In the second implementation, some values are stored in local memory rather than registers, and I can’t figure out why. This is all done with CUDA 5 compiling in compute capability 3.0. Thanks.

It’s a bit hard to see. I assume you are not talking about local memory usage caused by spilling (you can get information about spills from -Xptxas -v)? It seems your code contains a small local array. Such local arrays are by default allocated in local memory (since they are thread local). If the loop with known trip count gets unrolled, indices into that array become compile time constants, and the array elements can be treated like scalars. Data from the local array can thus be placed into registers. This is an optimization. If my hypothesis is correct, you should see significantly higher register usage for the variant that does not use local memory.

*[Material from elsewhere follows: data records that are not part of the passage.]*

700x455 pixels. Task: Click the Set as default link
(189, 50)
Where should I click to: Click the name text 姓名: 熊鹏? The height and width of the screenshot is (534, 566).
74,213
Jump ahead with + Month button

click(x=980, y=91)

There are various heuristics at play. The compiler unrolls loops subject to code size restrictions among other things, but you can try to force it with a #pragma unroll 19. If the local array is too large, or register pressure is high, the compiler will leave the array in local memory rather than using registers even if the indices are all compile-time constant.

You could inspect the intermediate PTX file (retain it with -keep) to check how the two variants get translated.

You were spot on. for whatever reason f is unrolled into registers in the first example but not unrolled and spilled into local memory in the second. Adding the #pragma unroll removed the issue. Many thanks.

Glad to hear it all worked out. Just to clarify, when the compiler decides to leave a thread-local array in local memory, this is not spilling. The output from -Xptxas -v should make that clear, as it specifically states how many bytes were involved in spill operations, in addition to showing local memory usage.

Once the compiler has decided which variables to place into registers it may find out at a later stage that at certain points in the code the number of live variables assigned to registers exceeds the available registers. At such points it temporarily stores out some variables to lcoal memory, then reads them back later. This is spilling. Note that code optimization made by the compiler itself can increase the register pressure, such as the creation of induction variables in loops.

Good point, that’s an important difference to note. Thanks for your help.